**Given entries**:
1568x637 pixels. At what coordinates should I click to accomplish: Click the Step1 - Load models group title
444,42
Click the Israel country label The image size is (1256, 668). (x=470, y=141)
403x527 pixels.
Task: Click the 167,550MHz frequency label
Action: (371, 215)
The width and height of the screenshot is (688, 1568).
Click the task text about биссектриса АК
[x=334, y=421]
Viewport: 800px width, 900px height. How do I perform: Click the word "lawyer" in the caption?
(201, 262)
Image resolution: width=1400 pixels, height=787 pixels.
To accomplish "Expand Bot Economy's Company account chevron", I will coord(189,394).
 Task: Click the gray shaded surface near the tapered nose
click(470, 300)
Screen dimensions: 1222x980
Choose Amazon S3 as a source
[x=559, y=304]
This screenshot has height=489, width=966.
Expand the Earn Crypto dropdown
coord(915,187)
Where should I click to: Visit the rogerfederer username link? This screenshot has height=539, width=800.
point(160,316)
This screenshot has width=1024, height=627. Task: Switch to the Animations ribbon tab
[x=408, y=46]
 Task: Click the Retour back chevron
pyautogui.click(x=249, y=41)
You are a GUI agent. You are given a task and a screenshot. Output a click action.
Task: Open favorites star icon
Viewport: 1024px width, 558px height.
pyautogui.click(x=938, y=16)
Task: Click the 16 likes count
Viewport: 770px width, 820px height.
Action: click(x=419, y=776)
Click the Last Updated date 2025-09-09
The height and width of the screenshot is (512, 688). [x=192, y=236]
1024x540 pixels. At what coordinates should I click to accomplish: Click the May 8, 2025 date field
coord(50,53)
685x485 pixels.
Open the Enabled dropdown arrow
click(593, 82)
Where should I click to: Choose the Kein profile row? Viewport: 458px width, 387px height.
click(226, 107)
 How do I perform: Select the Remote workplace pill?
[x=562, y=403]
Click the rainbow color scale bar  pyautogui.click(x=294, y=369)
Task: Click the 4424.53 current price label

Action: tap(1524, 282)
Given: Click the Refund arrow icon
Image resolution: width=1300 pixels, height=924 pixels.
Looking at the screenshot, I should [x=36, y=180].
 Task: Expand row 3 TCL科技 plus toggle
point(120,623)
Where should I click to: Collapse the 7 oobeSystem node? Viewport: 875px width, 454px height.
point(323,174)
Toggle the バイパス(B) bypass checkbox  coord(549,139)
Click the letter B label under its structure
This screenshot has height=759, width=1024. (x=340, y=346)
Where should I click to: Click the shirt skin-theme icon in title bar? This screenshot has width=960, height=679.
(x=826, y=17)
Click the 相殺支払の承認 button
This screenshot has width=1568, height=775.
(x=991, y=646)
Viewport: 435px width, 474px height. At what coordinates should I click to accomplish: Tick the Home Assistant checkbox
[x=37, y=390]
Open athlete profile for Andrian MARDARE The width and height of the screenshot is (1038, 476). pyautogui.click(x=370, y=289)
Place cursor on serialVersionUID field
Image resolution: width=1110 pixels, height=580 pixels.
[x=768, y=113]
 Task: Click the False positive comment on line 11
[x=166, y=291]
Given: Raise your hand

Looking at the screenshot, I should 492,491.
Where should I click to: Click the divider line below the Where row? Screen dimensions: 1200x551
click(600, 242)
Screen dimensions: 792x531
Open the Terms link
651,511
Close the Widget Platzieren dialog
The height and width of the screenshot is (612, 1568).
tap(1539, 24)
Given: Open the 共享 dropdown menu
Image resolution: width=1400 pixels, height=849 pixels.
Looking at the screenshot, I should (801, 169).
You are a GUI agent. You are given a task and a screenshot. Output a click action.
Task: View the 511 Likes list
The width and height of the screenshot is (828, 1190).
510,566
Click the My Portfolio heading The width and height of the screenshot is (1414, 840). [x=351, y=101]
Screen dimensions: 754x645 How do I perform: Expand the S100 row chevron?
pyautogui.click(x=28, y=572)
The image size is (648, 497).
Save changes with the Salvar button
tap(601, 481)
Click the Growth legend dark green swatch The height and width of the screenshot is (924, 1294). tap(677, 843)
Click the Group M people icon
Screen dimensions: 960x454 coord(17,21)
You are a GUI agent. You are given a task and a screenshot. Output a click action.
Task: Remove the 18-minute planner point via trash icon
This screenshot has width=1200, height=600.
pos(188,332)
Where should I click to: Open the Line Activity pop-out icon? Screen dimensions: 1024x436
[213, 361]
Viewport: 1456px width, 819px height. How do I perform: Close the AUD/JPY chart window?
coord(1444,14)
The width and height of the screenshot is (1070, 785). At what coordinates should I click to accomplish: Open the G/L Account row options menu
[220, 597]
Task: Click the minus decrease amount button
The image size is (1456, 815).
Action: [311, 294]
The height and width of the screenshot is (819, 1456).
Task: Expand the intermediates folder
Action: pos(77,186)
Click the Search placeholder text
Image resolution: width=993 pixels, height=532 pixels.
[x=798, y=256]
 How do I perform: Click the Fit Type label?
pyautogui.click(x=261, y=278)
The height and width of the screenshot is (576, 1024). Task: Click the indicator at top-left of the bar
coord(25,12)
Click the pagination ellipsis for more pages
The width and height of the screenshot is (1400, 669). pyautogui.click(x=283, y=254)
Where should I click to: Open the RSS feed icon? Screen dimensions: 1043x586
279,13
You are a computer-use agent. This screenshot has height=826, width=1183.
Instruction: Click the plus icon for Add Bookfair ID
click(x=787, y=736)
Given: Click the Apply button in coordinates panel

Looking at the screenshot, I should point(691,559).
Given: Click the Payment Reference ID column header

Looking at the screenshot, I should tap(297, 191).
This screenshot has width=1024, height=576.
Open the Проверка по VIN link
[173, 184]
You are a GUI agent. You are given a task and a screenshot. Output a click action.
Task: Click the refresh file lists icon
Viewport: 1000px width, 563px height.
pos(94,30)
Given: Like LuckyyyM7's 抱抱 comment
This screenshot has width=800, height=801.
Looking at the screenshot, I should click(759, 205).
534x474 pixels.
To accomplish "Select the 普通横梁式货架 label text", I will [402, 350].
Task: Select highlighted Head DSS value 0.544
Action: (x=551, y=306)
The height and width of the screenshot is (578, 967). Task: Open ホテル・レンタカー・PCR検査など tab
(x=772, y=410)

**Brief**: Reproduce all of the material above line for line, without changing a single character.

**Solution**:
1568x637 pixels. At what coordinates should I click to accomplish: Click the Step1 - Load models group title
444,42
Click the Israel country label The image size is (1256, 668). (x=470, y=141)
403x527 pixels.
Task: Click the 167,550MHz frequency label
Action: (371, 215)
The width and height of the screenshot is (688, 1568).
Click the task text about биссектриса АК
[x=334, y=421]
Viewport: 800px width, 900px height. How do I perform: Click the word "lawyer" in the caption?
(201, 262)
Image resolution: width=1400 pixels, height=787 pixels.
To accomplish "Expand Bot Economy's Company account chevron", I will coord(189,394).
 Task: Click the gray shaded surface near the tapered nose
click(470, 300)
Screen dimensions: 1222x980
Choose Amazon S3 as a source
[x=559, y=304]
This screenshot has height=489, width=966.
Expand the Earn Crypto dropdown
coord(915,187)
Where should I click to: Visit the rogerfederer username link? This screenshot has height=539, width=800.
point(160,316)
This screenshot has width=1024, height=627. Task: Switch to the Animations ribbon tab
[x=408, y=46]
 Task: Click the Retour back chevron
pyautogui.click(x=249, y=41)
You are a GUI agent. You are given a task and a screenshot. Output a click action.
Task: Open favorites star icon
Viewport: 1024px width, 558px height.
pyautogui.click(x=938, y=16)
Task: Click the 16 likes count
Viewport: 770px width, 820px height.
Action: click(x=419, y=776)
Click the Last Updated date 2025-09-09
The height and width of the screenshot is (512, 688). [x=192, y=236]
1024x540 pixels. At what coordinates should I click to accomplish: Click the May 8, 2025 date field
coord(50,53)
685x485 pixels.
Open the Enabled dropdown arrow
click(593, 82)
Where should I click to: Choose the Kein profile row? Viewport: 458px width, 387px height.
click(226, 107)
 How do I perform: Select the Remote workplace pill?
[x=562, y=403]
Click the rainbow color scale bar  pyautogui.click(x=294, y=369)
Task: Click the 4424.53 current price label

Action: tap(1524, 282)
Given: Click the Refund arrow icon
Image resolution: width=1300 pixels, height=924 pixels.
Looking at the screenshot, I should [x=36, y=180].
 Task: Expand row 3 TCL科技 plus toggle
point(120,623)
Where should I click to: Collapse the 7 oobeSystem node? Viewport: 875px width, 454px height.
point(323,174)
Toggle the バイパス(B) bypass checkbox  coord(549,139)
Click the letter B label under its structure
This screenshot has height=759, width=1024. (x=340, y=346)
Where should I click to: Click the shirt skin-theme icon in title bar? This screenshot has width=960, height=679.
(x=826, y=17)
Click the 相殺支払の承認 button
This screenshot has width=1568, height=775.
(x=991, y=646)
Viewport: 435px width, 474px height. At what coordinates should I click to accomplish: Tick the Home Assistant checkbox
[x=37, y=390]
Open athlete profile for Andrian MARDARE The width and height of the screenshot is (1038, 476). pyautogui.click(x=370, y=289)
Place cursor on serialVersionUID field
Image resolution: width=1110 pixels, height=580 pixels.
[x=768, y=113]
 Task: Click the False positive comment on line 11
[x=166, y=291]
Given: Raise your hand

Looking at the screenshot, I should 492,491.
Where should I click to: Click the divider line below the Where row? Screen dimensions: 1200x551
click(600, 242)
Screen dimensions: 792x531
Open the Terms link
651,511
Close the Widget Platzieren dialog
The height and width of the screenshot is (612, 1568).
tap(1539, 24)
Given: Open the 共享 dropdown menu
Image resolution: width=1400 pixels, height=849 pixels.
Looking at the screenshot, I should (801, 169).
You are a GUI agent. You are given a task and a screenshot. Output a click action.
Task: View the 511 Likes list
The width and height of the screenshot is (828, 1190).
510,566
Click the My Portfolio heading The width and height of the screenshot is (1414, 840). [x=351, y=101]
Screen dimensions: 754x645 How do I perform: Expand the S100 row chevron?
pyautogui.click(x=28, y=572)
The image size is (648, 497).
Save changes with the Salvar button
tap(601, 481)
Click the Growth legend dark green swatch The height and width of the screenshot is (924, 1294). tap(677, 843)
Click the Group M people icon
Screen dimensions: 960x454 coord(17,21)
You are a GUI agent. You are given a task and a screenshot. Output a click action.
Task: Remove the 18-minute planner point via trash icon
This screenshot has width=1200, height=600.
pos(188,332)
Where should I click to: Open the Line Activity pop-out icon? Screen dimensions: 1024x436
[213, 361]
Viewport: 1456px width, 819px height. How do I perform: Close the AUD/JPY chart window?
coord(1444,14)
The width and height of the screenshot is (1070, 785). At what coordinates should I click to accomplish: Open the G/L Account row options menu
[220, 597]
Task: Click the minus decrease amount button
The image size is (1456, 815).
Action: [311, 294]
The height and width of the screenshot is (819, 1456).
Task: Expand the intermediates folder
Action: pos(77,186)
Click the Search placeholder text
Image resolution: width=993 pixels, height=532 pixels.
[x=798, y=256]
 How do I perform: Click the Fit Type label?
pyautogui.click(x=261, y=278)
The height and width of the screenshot is (576, 1024). Task: Click the indicator at top-left of the bar
coord(25,12)
Click the pagination ellipsis for more pages
The width and height of the screenshot is (1400, 669). pyautogui.click(x=283, y=254)
Where should I click to: Open the RSS feed icon? Screen dimensions: 1043x586
279,13
You are a computer-use agent. This screenshot has height=826, width=1183.
Instruction: Click the plus icon for Add Bookfair ID
click(x=787, y=736)
Given: Click the Apply button in coordinates panel

Looking at the screenshot, I should point(691,559).
Given: Click the Payment Reference ID column header

Looking at the screenshot, I should tap(297, 191).
This screenshot has width=1024, height=576.
Open the Проверка по VIN link
[173, 184]
You are a GUI agent. You are given a task and a screenshot. Output a click action.
Task: Click the refresh file lists icon
Viewport: 1000px width, 563px height.
pos(94,30)
Given: Like LuckyyyM7's 抱抱 comment
This screenshot has width=800, height=801.
Looking at the screenshot, I should click(759, 205).
534x474 pixels.
To accomplish "Select the 普通横梁式货架 label text", I will [402, 350].
Task: Select highlighted Head DSS value 0.544
Action: (x=551, y=306)
The height and width of the screenshot is (578, 967). Task: Open ホテル・レンタカー・PCR検査など tab
(x=772, y=410)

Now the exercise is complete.